Published Jun 02, 2026

Mel-Spectrograms

Mel-spectrograms are the intermediate visual representation that most neural TTS models use to generate speech. They are a type of spectrogram where the frequency axis is transformed to the mel scale, which approximates human pitch perception.

What a Spectrogram Shows

A spectrogram is a visual representation of audio: time on the x-axis, frequency on the y-axis, and intensity as color. Dark regions show quiet frequencies; bright regions show loud frequencies.

A speech spectrogram reveals:

  • Formants — dark horizontal bands showing the resonant frequencies of the vocal tract
  • Harmonics — vertical striations showing the periodic structure of voiced sounds
  • Fricatives — noise-like patterns in high frequencies for “s,” “sh,” “f” sounds
  • Silence — empty regions between words and phrases

The Mel Scale

The mel scale maps physical frequency (Hz) to perceived pitch. Humans are better at discriminating low frequencies than high frequencies.
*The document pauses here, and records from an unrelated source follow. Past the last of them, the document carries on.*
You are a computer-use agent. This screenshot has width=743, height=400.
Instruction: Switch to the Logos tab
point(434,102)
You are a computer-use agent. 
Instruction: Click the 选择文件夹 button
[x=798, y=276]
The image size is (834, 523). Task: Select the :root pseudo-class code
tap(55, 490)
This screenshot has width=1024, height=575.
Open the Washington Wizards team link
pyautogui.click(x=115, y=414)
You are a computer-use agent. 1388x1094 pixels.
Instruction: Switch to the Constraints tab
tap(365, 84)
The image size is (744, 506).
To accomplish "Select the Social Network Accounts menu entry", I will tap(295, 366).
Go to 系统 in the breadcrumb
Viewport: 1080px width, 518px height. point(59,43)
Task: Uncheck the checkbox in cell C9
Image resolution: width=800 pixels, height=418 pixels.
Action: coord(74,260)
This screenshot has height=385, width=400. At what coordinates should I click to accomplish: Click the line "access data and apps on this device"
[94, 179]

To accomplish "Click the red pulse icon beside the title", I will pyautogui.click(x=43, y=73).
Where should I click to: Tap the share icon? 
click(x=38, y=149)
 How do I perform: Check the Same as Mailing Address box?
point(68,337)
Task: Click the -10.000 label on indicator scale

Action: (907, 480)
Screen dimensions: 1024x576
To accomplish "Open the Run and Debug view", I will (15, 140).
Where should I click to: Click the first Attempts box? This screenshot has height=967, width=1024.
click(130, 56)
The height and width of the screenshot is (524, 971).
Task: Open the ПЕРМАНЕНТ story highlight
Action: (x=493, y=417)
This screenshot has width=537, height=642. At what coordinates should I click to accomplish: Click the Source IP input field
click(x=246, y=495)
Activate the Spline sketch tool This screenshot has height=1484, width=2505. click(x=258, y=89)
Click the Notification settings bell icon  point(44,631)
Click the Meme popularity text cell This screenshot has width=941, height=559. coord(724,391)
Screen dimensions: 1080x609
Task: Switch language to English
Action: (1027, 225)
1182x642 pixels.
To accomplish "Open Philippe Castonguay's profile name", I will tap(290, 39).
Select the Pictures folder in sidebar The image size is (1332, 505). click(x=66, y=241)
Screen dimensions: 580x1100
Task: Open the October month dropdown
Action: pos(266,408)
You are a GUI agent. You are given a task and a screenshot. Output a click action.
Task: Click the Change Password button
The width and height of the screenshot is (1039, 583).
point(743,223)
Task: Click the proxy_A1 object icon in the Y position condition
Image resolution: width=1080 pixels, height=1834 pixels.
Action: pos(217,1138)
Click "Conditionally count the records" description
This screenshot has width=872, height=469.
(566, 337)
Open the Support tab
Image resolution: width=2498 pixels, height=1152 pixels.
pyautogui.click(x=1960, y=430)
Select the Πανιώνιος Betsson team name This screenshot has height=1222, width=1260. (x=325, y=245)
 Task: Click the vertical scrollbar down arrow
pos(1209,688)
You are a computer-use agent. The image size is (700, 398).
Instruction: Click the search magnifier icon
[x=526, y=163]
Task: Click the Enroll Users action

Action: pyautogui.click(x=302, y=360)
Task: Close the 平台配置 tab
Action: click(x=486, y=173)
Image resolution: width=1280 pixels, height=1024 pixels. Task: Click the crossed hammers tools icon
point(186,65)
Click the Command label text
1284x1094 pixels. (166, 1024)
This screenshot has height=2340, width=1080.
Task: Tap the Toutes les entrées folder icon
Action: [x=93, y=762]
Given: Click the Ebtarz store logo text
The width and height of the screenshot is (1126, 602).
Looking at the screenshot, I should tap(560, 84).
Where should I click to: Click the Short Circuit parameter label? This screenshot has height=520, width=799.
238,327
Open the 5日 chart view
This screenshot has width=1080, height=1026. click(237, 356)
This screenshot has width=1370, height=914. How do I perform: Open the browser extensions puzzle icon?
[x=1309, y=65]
The mel scale compresses high frequencies to reflect this:

mel = 2595 * log10(1 + f / 700)

By using mel-spaced frequency bins, the representation allocates more detail to the frequencies where human hearing is most sensitive, making it more efficient for speech processing.

Role in TTS

In a typical neural TTS pipeline, the acoustic model predicts mel-spectrograms from text. The vocoder then converts these mel-spectrograms into audio waveforms.

The mel-spectrogram serves as a compact, information-rich intermediate representation that decouples the acoustic model from the vocoder. This modularity allows different vocoders to be swapped without retraining the acoustic model.

Resolution Tradeoffs

Higher resolution mel-spectrograms (more frequency bins, shorter time steps) capture more detail but require more compute. Typical configurations use 80-128 mel bands with 12.5ms time steps. For production voiceover, higher resolution preserves more vocal detail at the cost of slower generation.